▶ _Work instruction_
Nothing outside the range below should be printed. Output exactly the lines from the line with "Feira Medieval no" to the line with "Ler mais (276, 349)", both included.

[Dataset entries]
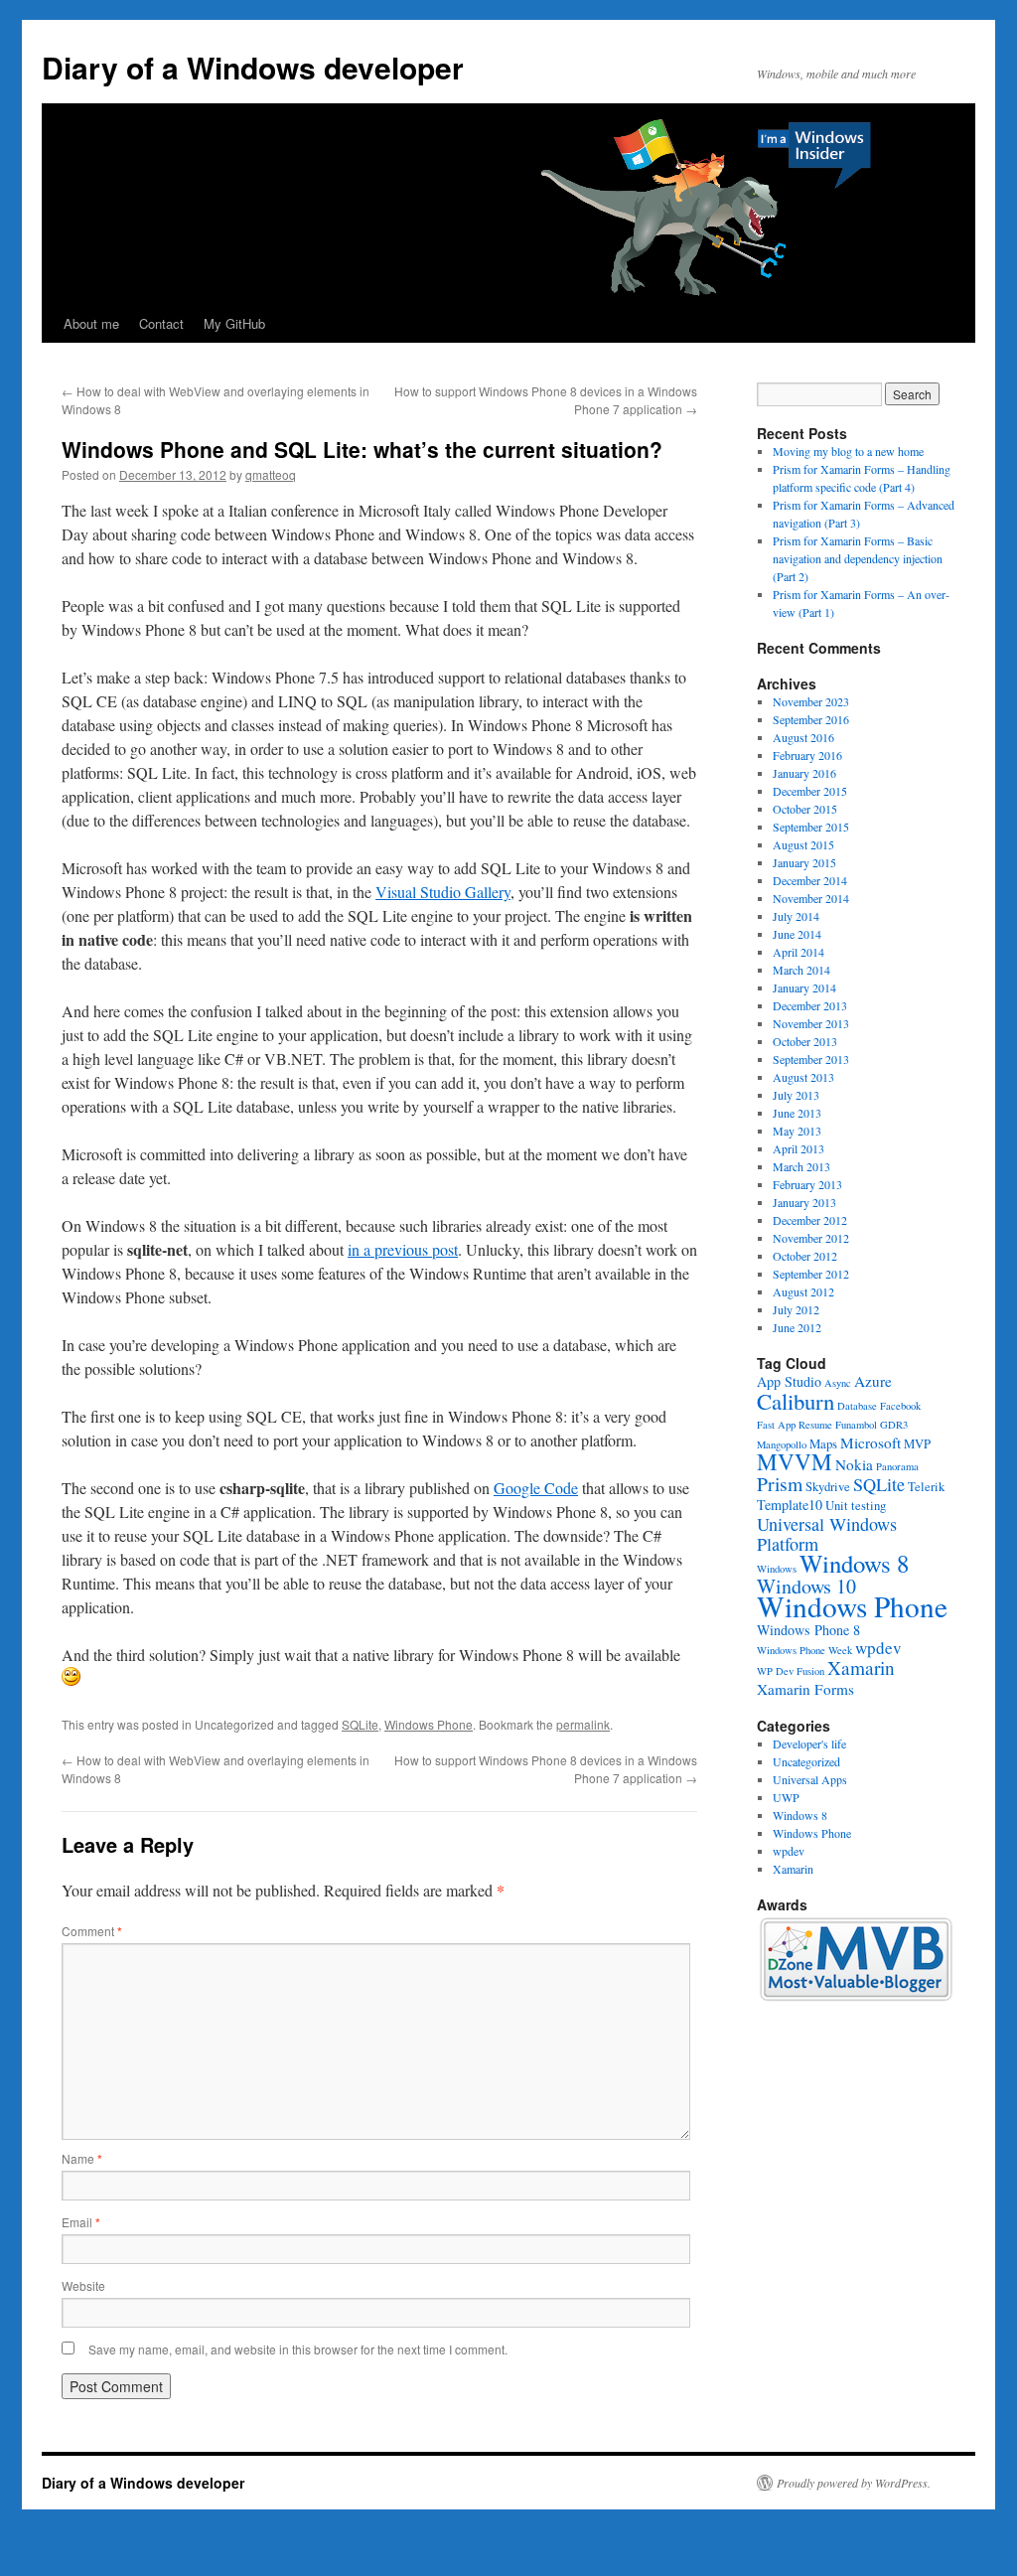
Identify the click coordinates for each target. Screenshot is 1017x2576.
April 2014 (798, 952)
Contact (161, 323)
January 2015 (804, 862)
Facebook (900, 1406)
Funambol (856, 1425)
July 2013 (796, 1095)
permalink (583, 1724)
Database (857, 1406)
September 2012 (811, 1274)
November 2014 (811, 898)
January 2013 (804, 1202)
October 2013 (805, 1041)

---

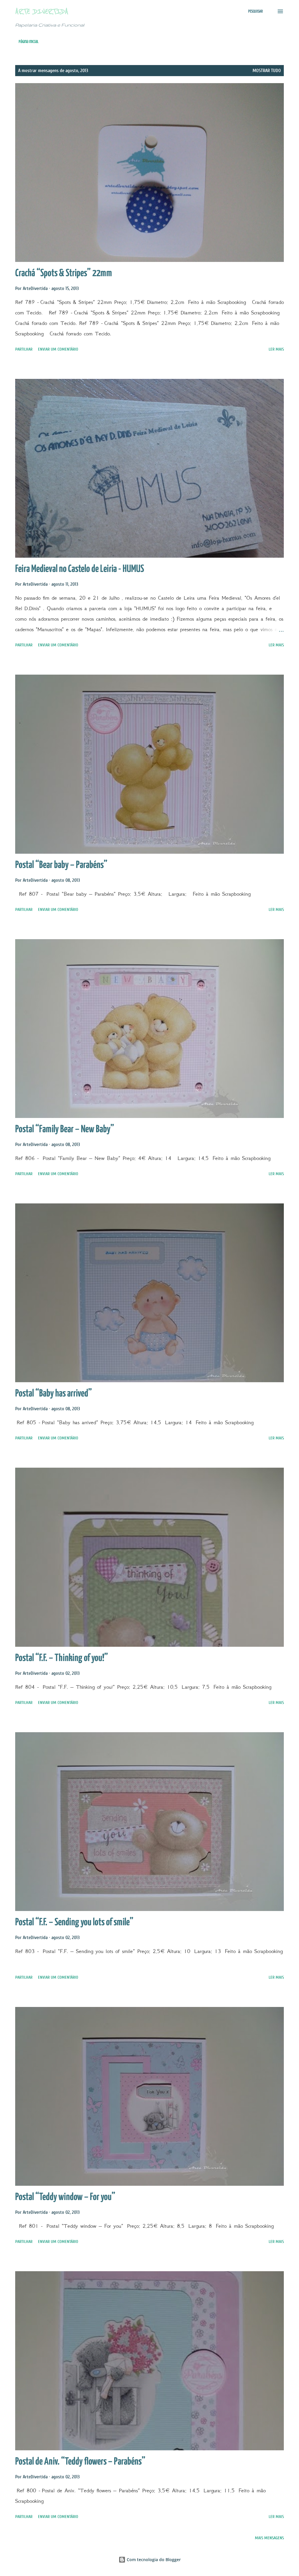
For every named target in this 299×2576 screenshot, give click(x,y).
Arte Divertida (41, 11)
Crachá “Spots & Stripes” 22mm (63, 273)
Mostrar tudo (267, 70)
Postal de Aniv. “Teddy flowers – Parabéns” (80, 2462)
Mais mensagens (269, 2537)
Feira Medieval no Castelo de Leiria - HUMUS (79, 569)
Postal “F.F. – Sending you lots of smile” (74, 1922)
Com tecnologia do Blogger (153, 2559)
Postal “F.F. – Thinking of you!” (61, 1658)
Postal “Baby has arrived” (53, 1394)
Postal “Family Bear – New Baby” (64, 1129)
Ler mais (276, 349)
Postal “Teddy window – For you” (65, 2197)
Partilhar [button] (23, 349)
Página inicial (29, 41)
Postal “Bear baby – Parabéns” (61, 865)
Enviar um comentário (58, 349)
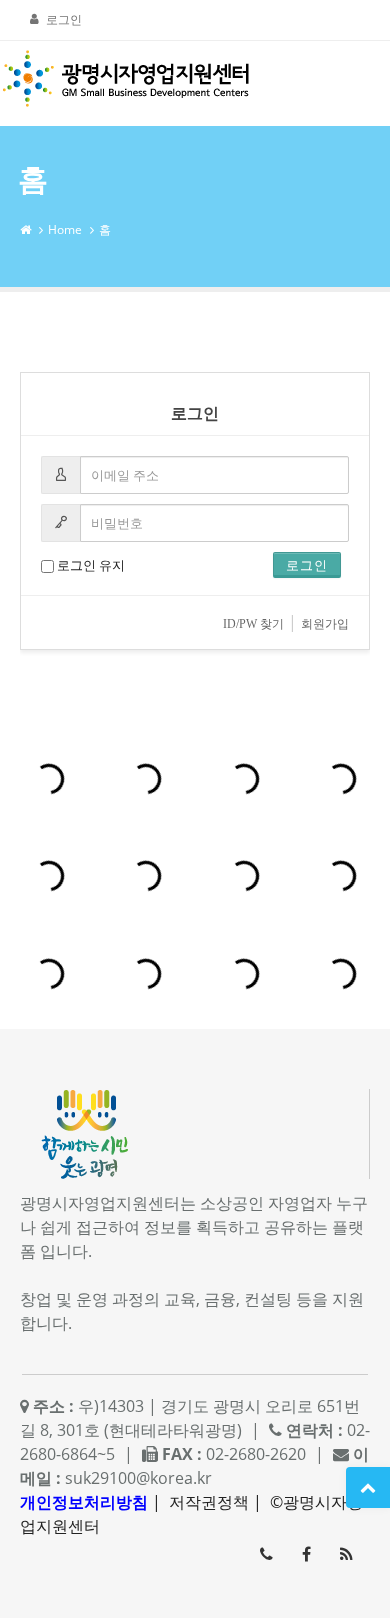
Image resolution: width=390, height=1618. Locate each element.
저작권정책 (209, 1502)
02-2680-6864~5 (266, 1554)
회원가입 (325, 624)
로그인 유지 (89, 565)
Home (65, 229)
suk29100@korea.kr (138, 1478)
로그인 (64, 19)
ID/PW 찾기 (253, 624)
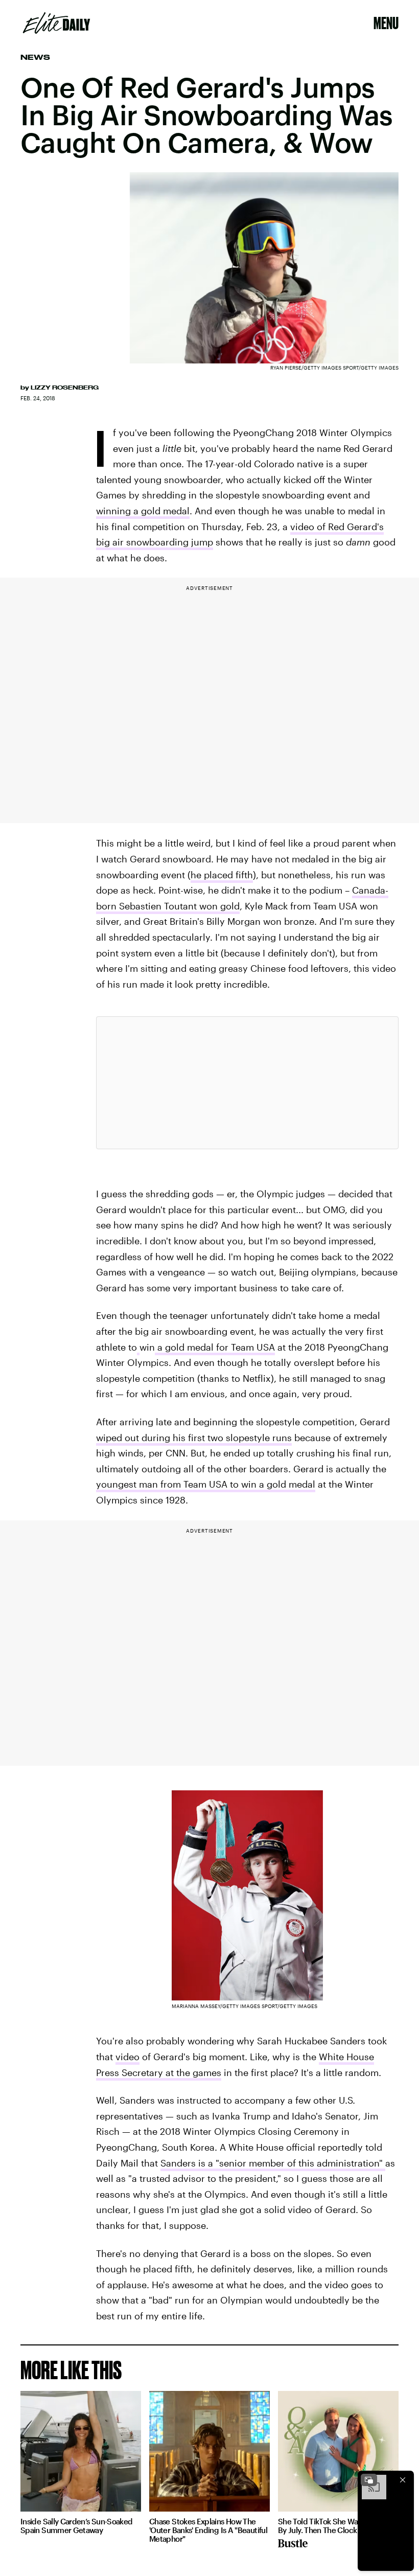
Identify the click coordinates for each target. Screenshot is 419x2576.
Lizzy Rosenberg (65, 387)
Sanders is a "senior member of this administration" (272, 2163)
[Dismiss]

---

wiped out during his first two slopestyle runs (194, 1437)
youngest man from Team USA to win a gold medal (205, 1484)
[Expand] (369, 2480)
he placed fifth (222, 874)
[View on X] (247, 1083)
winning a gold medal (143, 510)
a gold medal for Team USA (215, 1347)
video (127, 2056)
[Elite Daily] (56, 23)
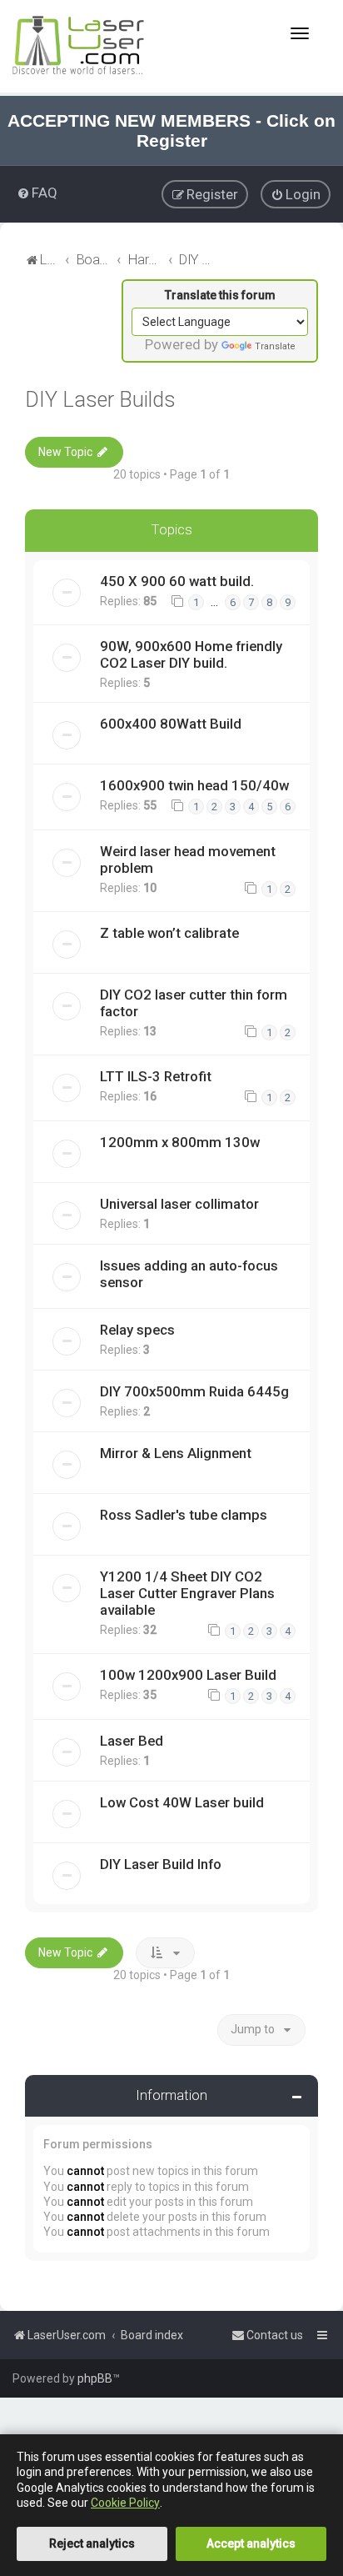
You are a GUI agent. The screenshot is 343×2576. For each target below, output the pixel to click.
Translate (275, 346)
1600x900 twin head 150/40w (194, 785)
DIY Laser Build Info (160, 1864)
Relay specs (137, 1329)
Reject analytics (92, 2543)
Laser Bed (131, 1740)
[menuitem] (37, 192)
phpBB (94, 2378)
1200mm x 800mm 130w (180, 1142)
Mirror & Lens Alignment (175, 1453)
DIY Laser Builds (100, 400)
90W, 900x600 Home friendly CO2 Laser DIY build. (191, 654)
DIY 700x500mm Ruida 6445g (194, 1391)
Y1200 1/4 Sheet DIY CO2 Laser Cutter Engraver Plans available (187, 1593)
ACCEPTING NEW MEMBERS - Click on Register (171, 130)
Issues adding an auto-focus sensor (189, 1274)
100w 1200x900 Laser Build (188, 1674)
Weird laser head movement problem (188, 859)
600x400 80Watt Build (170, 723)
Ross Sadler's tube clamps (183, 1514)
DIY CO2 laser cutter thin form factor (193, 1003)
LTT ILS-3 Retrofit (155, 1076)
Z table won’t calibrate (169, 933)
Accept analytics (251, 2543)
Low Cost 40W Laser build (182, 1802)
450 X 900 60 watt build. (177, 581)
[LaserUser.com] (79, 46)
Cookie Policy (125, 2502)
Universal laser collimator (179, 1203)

▶ _Result_
Feira Medieval no Castelo de Leiria - HUMUS (79, 569)
Postal “F.F. – Sending you lots of smile” (74, 1922)
Com tecnologia do Blogger (153, 2559)
Postal “F.F. – Thinking of you!” (61, 1658)
Postal “Baby has arrived” (53, 1394)
Postal “Family Bear – New Baby” (64, 1129)
Ler mais (276, 349)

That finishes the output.